High-throughput in planta expression screening identifies a class II ethylene-responsive element binding factor-like protein that regulates plant cell death and non-host resistance.

We performed high-throughput screening using the potato virus X (PVX) system to overexpress Nicotiana benthamiana genes in planta and identify positive regulators of cell death. This screening identified NbCD1, a novel class II ethylene-responsive element binding factor (ERF), as a potent inducer of the hypersensitive response (HR)-like cell death. NbCD1 expression was induced by treatments with INF1 elicitor and a non-host pathogen Pseudomonas cichorii. NbCD1 exhibited transcriptional repressor activity through its EAR motif, and this motif was necessary for NbCD1 to cause cell death. We identified 58 genes that displayed altered transcription following NbCD1 overexpression. NbCD1 overexpression downregulated the expression of HSR203, a negative regulator of hypersensitive death. Conditional expression of NbCD1 in Arabidopsis also caused cell death, indicating that NbCD1 downstream cascades are conserved in dicot plants.

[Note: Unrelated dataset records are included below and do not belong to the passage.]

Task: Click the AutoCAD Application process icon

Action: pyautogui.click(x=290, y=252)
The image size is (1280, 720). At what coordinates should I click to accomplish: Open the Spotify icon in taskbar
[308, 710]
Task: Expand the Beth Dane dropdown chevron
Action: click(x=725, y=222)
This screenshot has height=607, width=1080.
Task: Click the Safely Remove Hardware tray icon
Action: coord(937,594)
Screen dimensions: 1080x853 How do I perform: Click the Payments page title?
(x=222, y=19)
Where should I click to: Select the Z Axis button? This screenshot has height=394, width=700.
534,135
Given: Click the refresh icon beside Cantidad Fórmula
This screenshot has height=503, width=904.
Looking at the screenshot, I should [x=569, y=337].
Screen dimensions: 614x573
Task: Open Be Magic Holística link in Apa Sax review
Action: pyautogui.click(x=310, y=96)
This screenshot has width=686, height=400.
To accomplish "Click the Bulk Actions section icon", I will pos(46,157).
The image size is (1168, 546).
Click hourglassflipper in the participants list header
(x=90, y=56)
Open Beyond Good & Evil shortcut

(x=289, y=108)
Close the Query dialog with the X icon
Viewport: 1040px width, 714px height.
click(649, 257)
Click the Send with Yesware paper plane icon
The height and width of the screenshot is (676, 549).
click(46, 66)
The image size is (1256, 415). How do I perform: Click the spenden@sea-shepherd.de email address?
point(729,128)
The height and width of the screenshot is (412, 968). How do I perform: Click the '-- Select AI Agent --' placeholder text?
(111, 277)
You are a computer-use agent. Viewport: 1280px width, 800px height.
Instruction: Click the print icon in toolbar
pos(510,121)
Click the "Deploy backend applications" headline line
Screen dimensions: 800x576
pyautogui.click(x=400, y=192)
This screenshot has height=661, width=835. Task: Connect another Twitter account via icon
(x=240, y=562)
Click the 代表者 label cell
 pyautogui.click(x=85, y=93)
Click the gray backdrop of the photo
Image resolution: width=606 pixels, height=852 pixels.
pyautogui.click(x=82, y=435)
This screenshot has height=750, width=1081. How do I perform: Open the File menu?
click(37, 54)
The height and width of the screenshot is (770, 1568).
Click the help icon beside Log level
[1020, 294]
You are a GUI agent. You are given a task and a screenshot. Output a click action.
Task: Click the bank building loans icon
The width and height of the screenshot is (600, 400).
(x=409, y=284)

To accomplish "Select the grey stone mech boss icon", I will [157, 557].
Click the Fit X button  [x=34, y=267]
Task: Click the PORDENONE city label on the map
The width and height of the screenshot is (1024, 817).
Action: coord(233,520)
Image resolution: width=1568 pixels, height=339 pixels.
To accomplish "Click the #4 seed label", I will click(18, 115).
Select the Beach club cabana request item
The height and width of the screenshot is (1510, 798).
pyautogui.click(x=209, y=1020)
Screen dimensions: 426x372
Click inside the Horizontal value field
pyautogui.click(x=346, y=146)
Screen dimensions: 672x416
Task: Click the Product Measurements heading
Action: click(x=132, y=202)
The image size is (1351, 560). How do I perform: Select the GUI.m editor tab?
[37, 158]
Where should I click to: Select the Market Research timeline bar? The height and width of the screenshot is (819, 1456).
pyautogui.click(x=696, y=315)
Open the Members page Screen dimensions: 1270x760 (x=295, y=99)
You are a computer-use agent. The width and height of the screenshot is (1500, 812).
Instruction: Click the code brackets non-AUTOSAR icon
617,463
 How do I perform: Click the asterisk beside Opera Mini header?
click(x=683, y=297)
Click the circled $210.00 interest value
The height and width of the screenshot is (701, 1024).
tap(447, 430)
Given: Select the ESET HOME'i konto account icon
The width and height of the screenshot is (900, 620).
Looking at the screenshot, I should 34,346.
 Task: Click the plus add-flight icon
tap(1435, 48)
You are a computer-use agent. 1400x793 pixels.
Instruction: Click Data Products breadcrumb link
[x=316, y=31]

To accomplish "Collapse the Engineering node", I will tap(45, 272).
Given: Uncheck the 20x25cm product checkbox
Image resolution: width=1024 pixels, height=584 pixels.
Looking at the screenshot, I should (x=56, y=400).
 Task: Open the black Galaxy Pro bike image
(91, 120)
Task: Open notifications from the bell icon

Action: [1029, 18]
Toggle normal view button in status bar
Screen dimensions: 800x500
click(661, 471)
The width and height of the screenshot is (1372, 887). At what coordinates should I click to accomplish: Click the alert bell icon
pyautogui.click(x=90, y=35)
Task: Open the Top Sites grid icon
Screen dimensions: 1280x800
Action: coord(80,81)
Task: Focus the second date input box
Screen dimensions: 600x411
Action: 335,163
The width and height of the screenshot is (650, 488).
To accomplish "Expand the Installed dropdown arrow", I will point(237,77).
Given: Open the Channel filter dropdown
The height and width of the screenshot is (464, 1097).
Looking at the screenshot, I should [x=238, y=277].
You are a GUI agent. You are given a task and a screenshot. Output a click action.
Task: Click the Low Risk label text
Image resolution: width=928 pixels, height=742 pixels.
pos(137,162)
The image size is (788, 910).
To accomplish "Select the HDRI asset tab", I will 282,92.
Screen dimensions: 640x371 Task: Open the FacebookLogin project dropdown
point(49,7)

To further confirm the role of NbCD1 in defense, we used virus-induced gene silencing to demonstrate that NbCD1 is required for non-host resistance of N. benthamiana to the bacterial pathogen P. cichorii. Our data point to a model of transcriptional regulatory cascades. NbCD1 positively regulates cell death and contributes to non-host resistance, possibly by downregulating the expression of other defense response genes.